__PASSAGE SHOWN__
Personally, I'm against the implantation of a type system with or
without the consent of a trained physician. The risk of side-effects
is just too great.
Sorry Kevin. I don't usually jump on typos, but that was too good to
pass up.
Cliff
--
Clifford Beshers Computer Graphics and User Interfaces Lab
bes...@cs.columbia.edu Department of Computer Science
http://www.cs.columbia.edu/~beshers Columbia University
Juergen Pfitzenmaier
> ....I don't like
> languages that try to stay simple because doing complex things in simple
> languages in well, frustrating. Can you agree with me here?
What exactly do you mean ? I can put together simple things to get
a complex tool that I can view again as a simple thing etc etc in haskell.
If I try to do the same in C++ or Java I fall over design flaws in the
language or over my own unreadable code because it became impossible
to stick to some useful shape.
That last sentence is not just a saying -- I had to drop a project
in C++ together with somethings that really meant value for me -
only because of the braindamaged handling of templates in C++.
ciao pfitzen
Juergen Pfitzenmaier
> Java is an evern cleaner language for OO as ....
questionable. Every *new* language should try to recycle the experience
gained from its predecessors. In the field of OO one thing springs to
my mind: The ability to extend/restrict the signature of a member function
in derived classes. Oh I can *do* it with Java by using composition but
I can't do it with *style*. By _style_ I mean not breaking/twisting the
big picture of my project; these changes of the signatures should be
accessible to the compiler (or some other tool) in such a way that
they are reflected theoretically sound in the type system.
Some people behind Eiffel were aware of these needs and tried to meet
them but Eiffel is long gone (not really gone - just not seen anymore).

__DATA LISTING__

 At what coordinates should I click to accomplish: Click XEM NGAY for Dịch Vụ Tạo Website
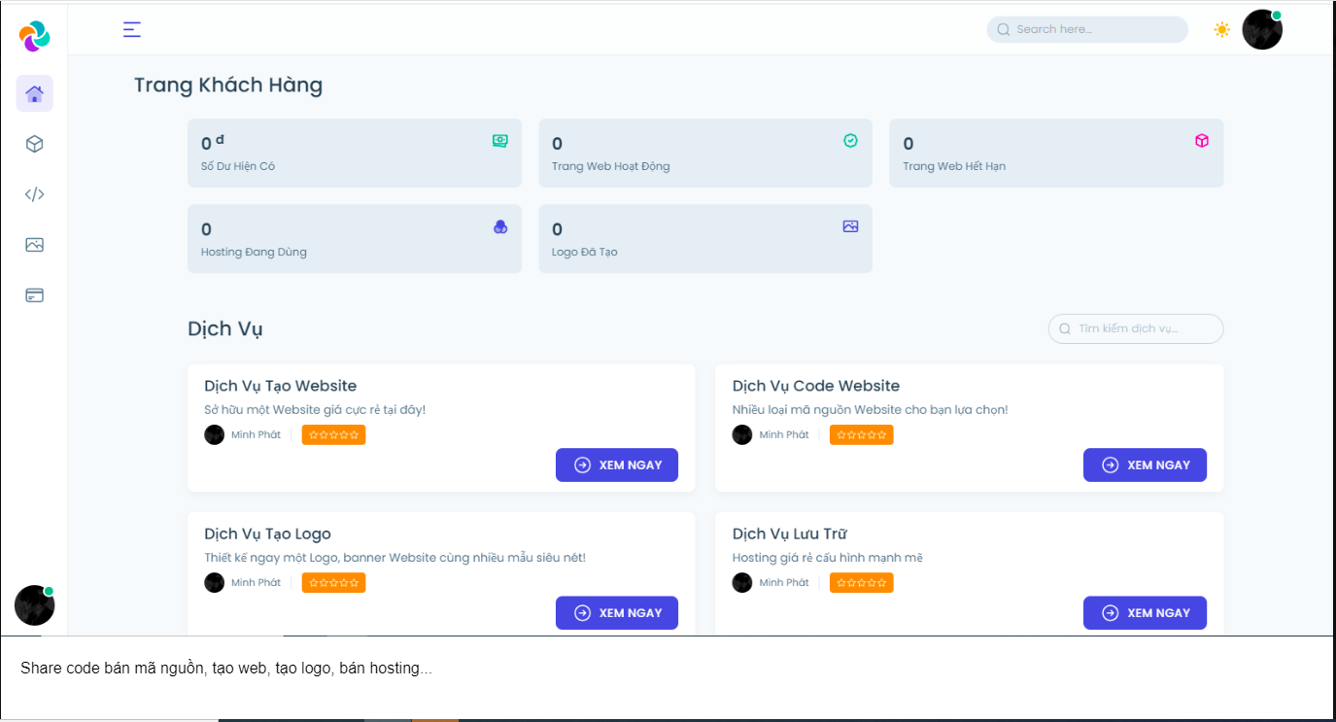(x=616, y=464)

---

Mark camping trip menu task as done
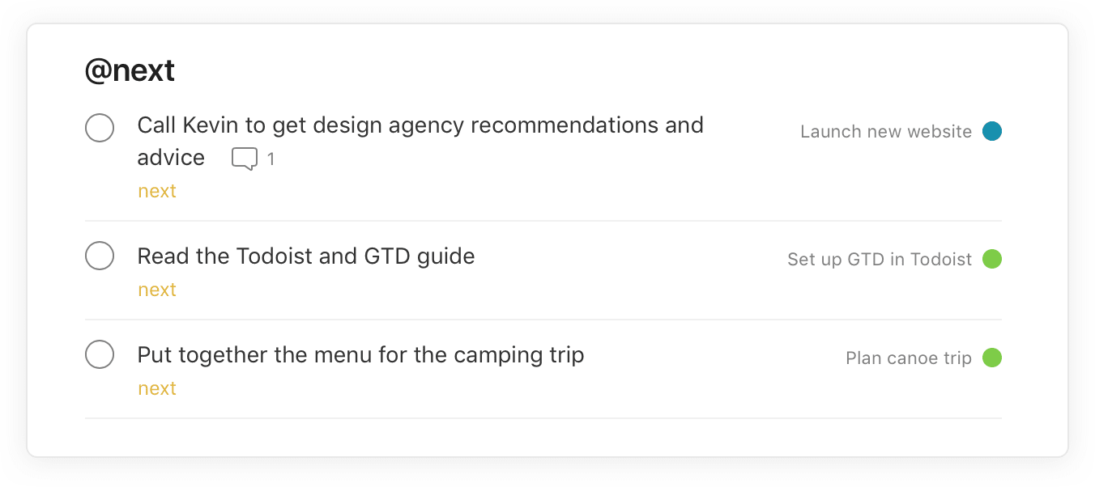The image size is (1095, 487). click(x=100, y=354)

__EXERCISE REQUIREMENTS__
Pick up the thread on programming language design after its last line about Eiffel and write the next part.

__RESULT OF THE EXERCISE__
ciao pfitzen
Juergen Pfitzenmaier
> Ok here is my partial list.
> - A solution to the abilities arising from multi parameter type classes.
Yes some kind of cooking guide for multi parameter type classes would be
nice. Where to use and where *not*. Sometimes I think multiple parameters
are the right solution - only to discover that I overlooked some deeply
buried dependency between two parameters. This dependency has than to be
added as a kind of constraint when I give the implementation a second try.
Has anyone suggestion/guidelines for the design/use of multi parameter type ses ?
ciao pfitzen
t...@eastpac.com.au
> On Wed 06 Oct, Johan Nordlander wrote:
> > Just to avoid any unfortunate misconceptions: O'Haskell definitely
> > preserves the property we commonly refer to as referential transparency,
> > and so does Concurrent Haskell, or any other sound monadic extension of
> > the language.
>
> I must say I'm puzzled by statements like this. If the presence of
> mutable variables (and MVars in Concurrent Haskell) preserve referential
> transparency, then why _don't_ we have referential transparency in C?
I'm not surprised you are puzzled. Concurrent Haskell, as implemented in ghc,
does NOT preserve referential transparency, nor could it. The whole point of
multi-threading is to be able to respond asynchronously to events i.e. the
relative order of events in one thread versus another thread is undefined - if
the order were defined the program would be single-threaded. Take that together
with the ability to perform side-effects e.g. I/O or mutable state, and it is
clear that the results produced by the program will in general depend on the
particular relative order of events between threads, rather than on the
declarative semantics alone.
It is possible to achieve some of the effects of multi-threading using lazy
evaluation of stream processors - this approach does not violate referential
transparency, and is used in the Fudgets GUI (Haggis uses concurrent Haskell).
I ran some Haggis programs in the days before it rotted, and it performed
well. I haven't run Fudgets programs, but got the impression from the
documentation that the stream processors would not always provide as much
responsiveness as could be wished for.
Tim
Manuel M. T. Chakravarty
> Adrian Hey writes:
> > On Wed 06 Oct, Johan Nordlander wrote:
> > > Just to avoid any unfortunate misconceptions: O'Haskell definitely
> > > preserves the property we commonly refer to as referential transparency,
> > > and so does Concurrent Haskell, or any other sound monadic extension of
> > > the language.
> >
> > Hmm, I obviously don't understand what 'referential transparency' means.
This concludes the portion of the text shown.